### EXCERPTED RECORDS:

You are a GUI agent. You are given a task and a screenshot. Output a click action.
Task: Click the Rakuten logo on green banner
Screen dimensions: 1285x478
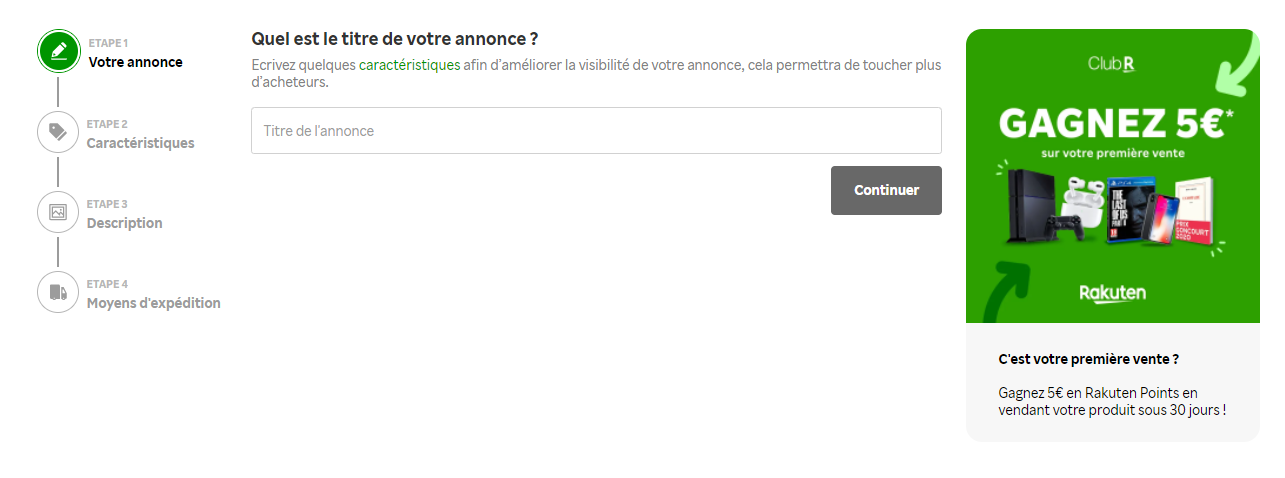1112,293
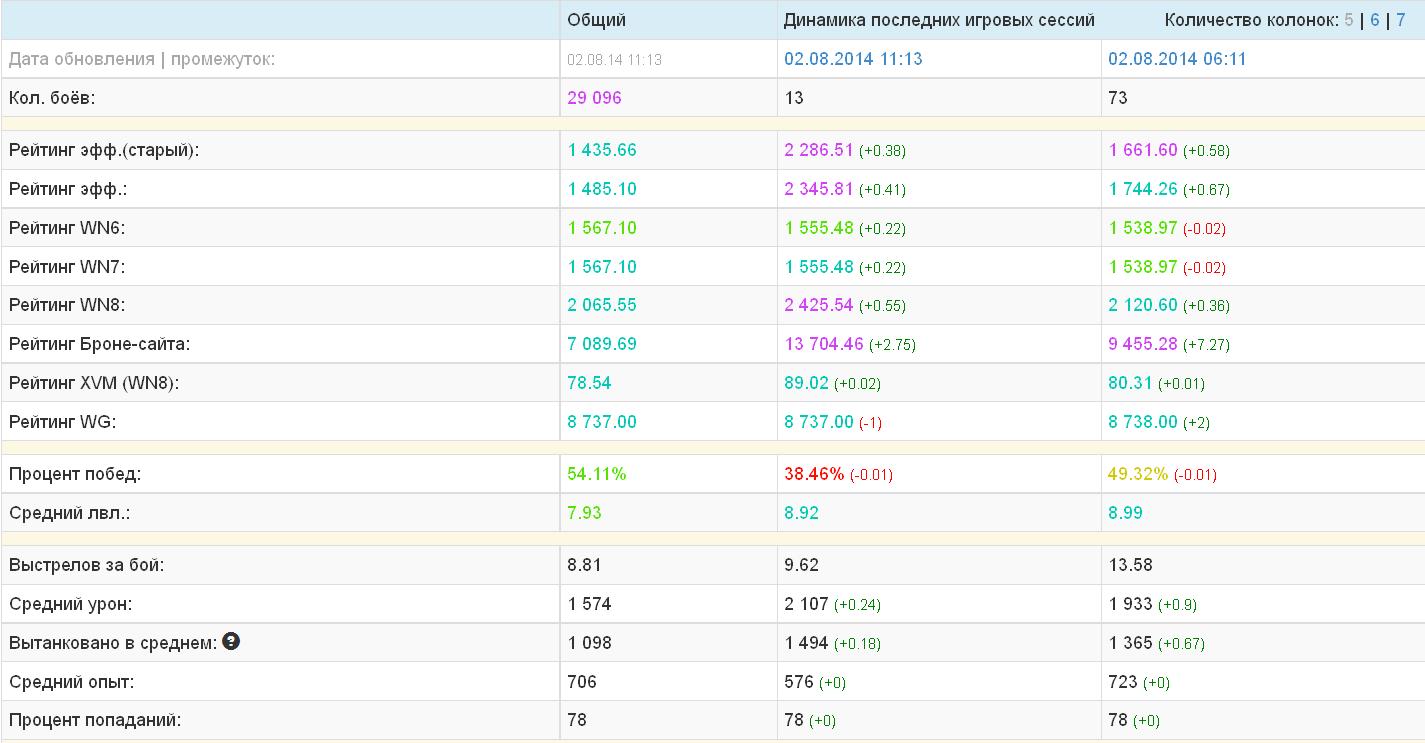
Task: Click the Процент побед row label
Action: click(x=75, y=474)
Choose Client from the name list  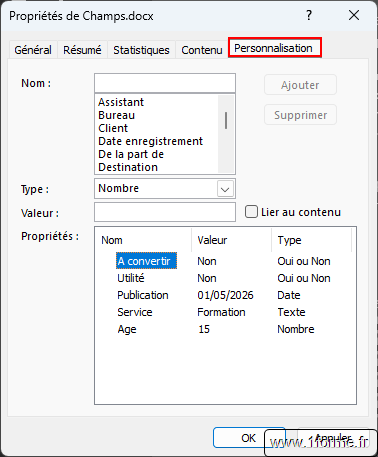(x=113, y=128)
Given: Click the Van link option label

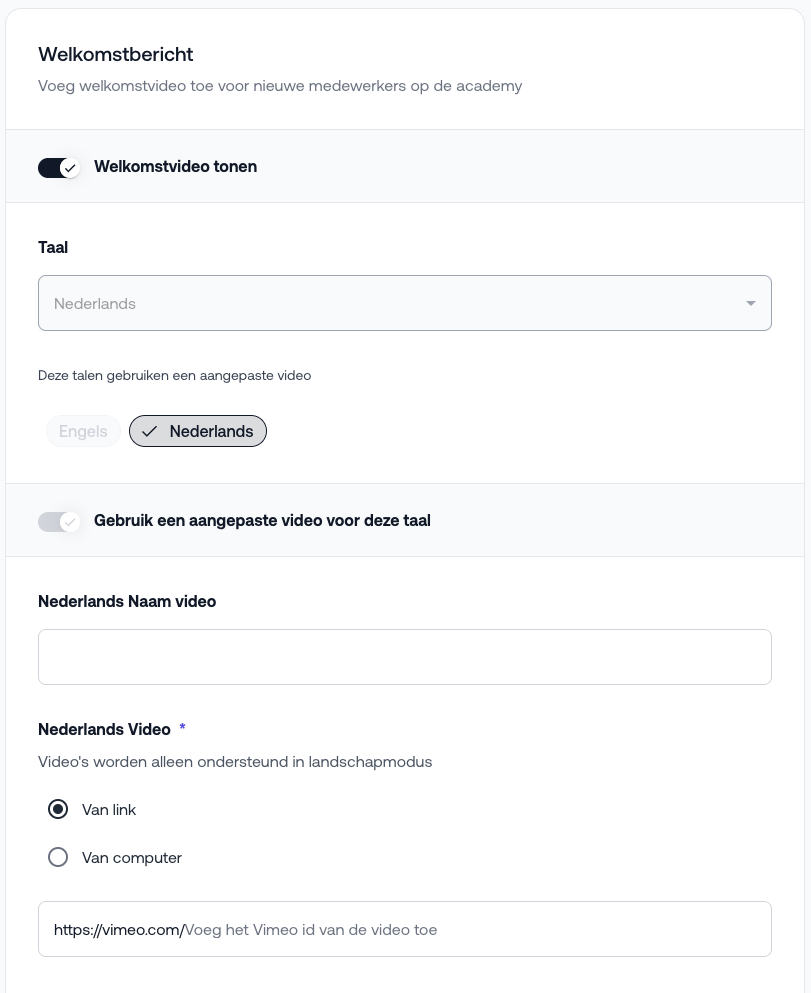Looking at the screenshot, I should tap(109, 809).
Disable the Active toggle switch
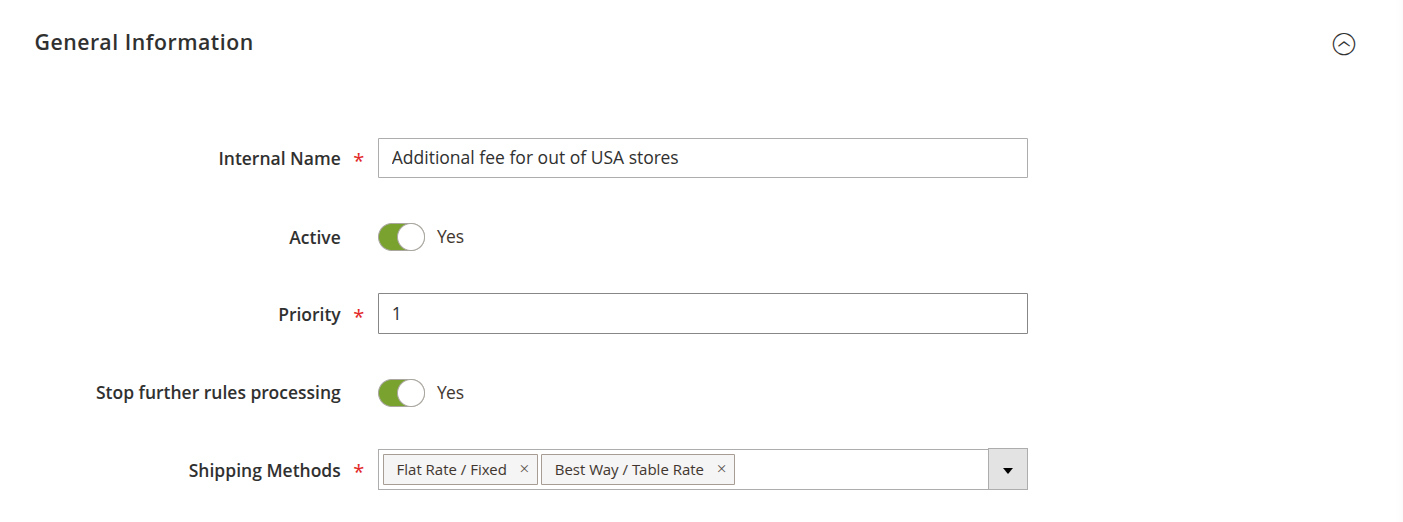The image size is (1403, 522). click(401, 237)
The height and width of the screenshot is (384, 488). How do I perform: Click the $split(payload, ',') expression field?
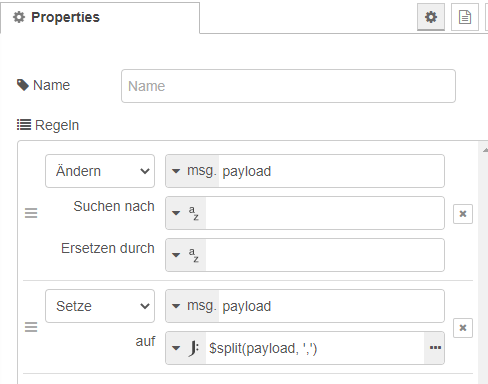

### EXERCISE BRIEF:
Could you reproduce exactly the lines from the one containing "Disable the Active toggle switch" through the last line of the records, both included, leaving out the pictures?

### SOLUTION:
Disable the Active toggle switch
The image size is (1403, 522). click(401, 237)
The height and width of the screenshot is (384, 488). How do I perform: Click the $split(payload, ',') expression field?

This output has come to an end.